Andrea Vitali introduces himself in the following manner…
Since I was young I felt the need to write, to use the written word as a means of communication with other people.
I realize that this is not a great confession, but there is no other way to try to explain how I managed to arrive to tell certain kind of stories.
At the beginning, writing was not conceived as a solitary exercise – no childhood diary nor at an older age for that matter – but it was rather an experience to share with others. In short, someone needed to read what I was writing.
My first shot came when I was around fifteen years old, disguised as a girlfriend, at whom, instead of talking, due to my inner shyness, I started writing passionate letters, of which I hope no trace remains today. The girl eventually found an other boyfriend, a practical type with not much familiarity with letters: he did, though, have a motorbike and that was enough to end our relationship. I suffered what was right, pouring my pain in heartbreaking poems, of which I do not know what have become today, but I do hope they ended up the same way the letters did. It is known that suffering strengthens and love pain at that young age is pure suffering.

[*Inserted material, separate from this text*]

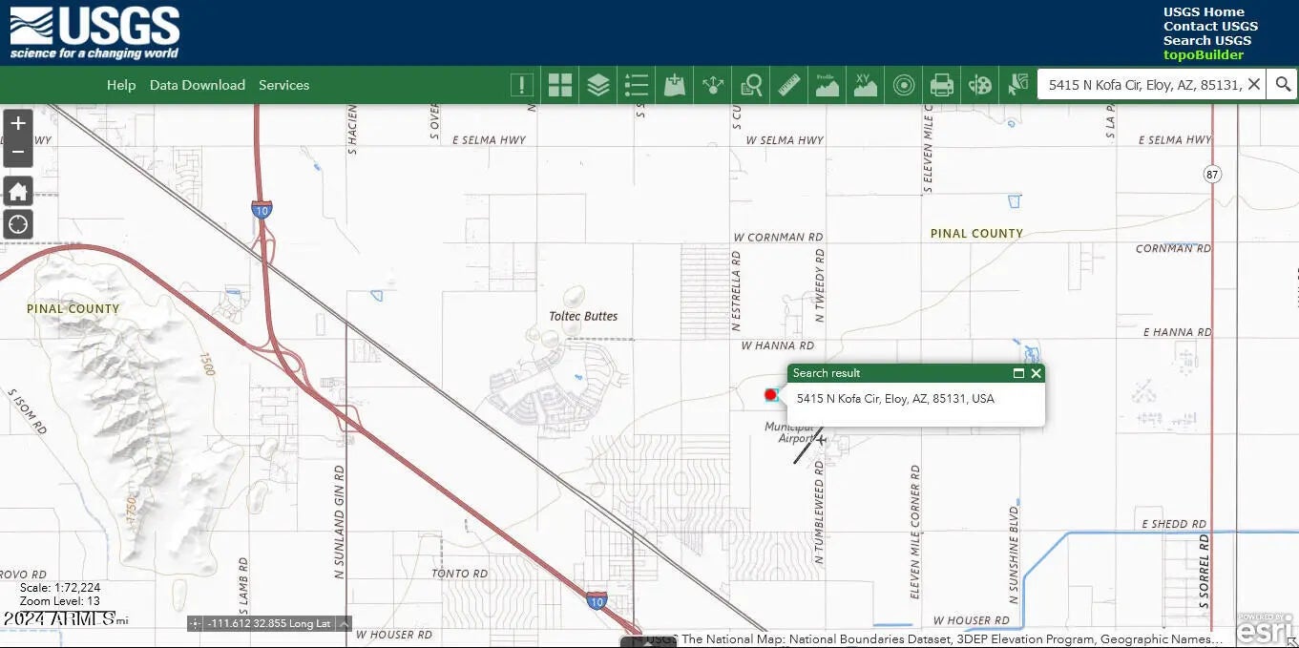The width and height of the screenshot is (1299, 648).
Task: Expand the attribute table handle at bottom
Action: [648, 641]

A few years passed, feeling more uplifted I thought I could see clearly into my life and my future. I had found another girlfriend, I was attending a “Liceo Classico” – a high school specializing in classical studies – and I kept asking myself what I was supposed to do with this need to write, where was I supposed to address it. I finally understood. I was supposed to be a journalist. Easier said than done. It wasn’t that easy to tell my father that I, the first born, on whom he was betting more than one card, who, in fact, he let enroll in that school, wanted to be a journalist.

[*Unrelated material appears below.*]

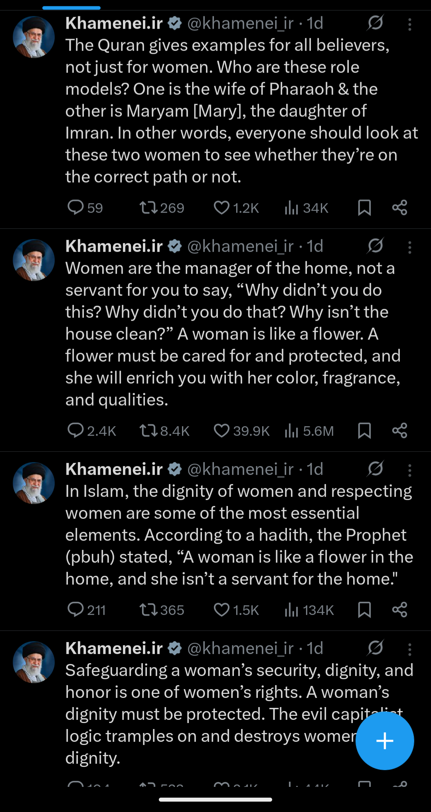Tap the blue compose new post button
Screen dimensions: 431x812
point(385,741)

I tried anyway. I prepared a fine speech, thanks to my classical learnings, a logical argument that would have brought the loved and feared parent at my same conclusion: journalism was my profession. My father let me be, i.e., he let me speak. I talked for the quarter of an hour that my speech lasted, without interruptions. At the end, after a half a minute of silence, he replied: “No”.

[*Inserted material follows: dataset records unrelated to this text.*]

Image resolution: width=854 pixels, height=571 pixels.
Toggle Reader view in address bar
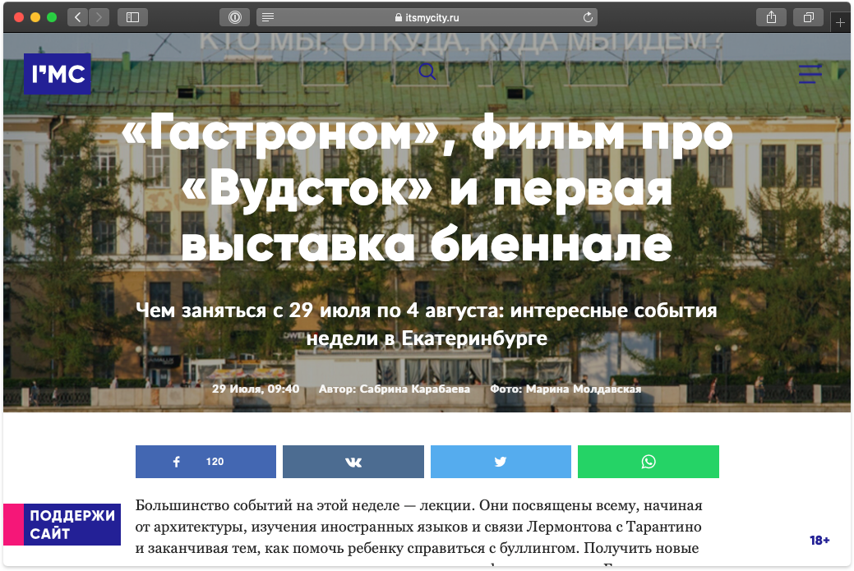click(268, 17)
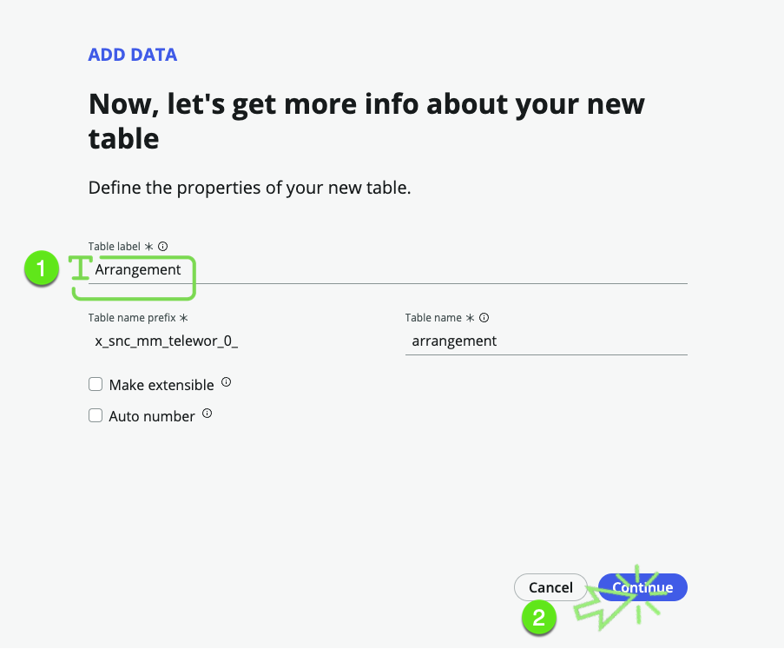The image size is (784, 649).
Task: Click the Auto number label text
Action: click(152, 416)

My career as a journalist ended there. I continued my studies, went to university, even though that buried, daily, vibrant necessity to use writing for an end, never abandoned me.
And it was thanks to my father that in the end, I understood how I could use it.
It must be said that my father was a man of few words: home, work, television news and then to bed, where he often stayed up late reading. It was his habit, and with time it has become mine too. Every now and then, he allowed himself an indulgence. In that case he conversed a little more, he told childhood stories and adventures or stories that he had heard from others. It happened rarely, roughly every change of season. It was during one of these changes of season, from spring to summer, that the idea of writing my first novel came to me, “Il procuratore” – The prosecutor.
It was May 1988. We had just finished dining in the kitchen, but the door facing the terrace on the lake, left open, was letting in the dense odor of the still and dark water, invading the room, just as a spice does. It is a perfume that drugs, the summer lake’s. Rich, sometimes heavy. You have to know how to carry it, even how to endure it. I keep on experimenting it, many years later.
Drugs, because it amplifies sensations, expectations, or memories. If you are young, in short – and in 1988 I was – it instills confidence in the future, inviting you to look at it with courage. If your not young anymore – and my father at the time was 68 years old – it makes you indulge at the happy memories, it gives you the illusion you can regain your youth, the song you much loved, the profile of an old girlfriend and so on.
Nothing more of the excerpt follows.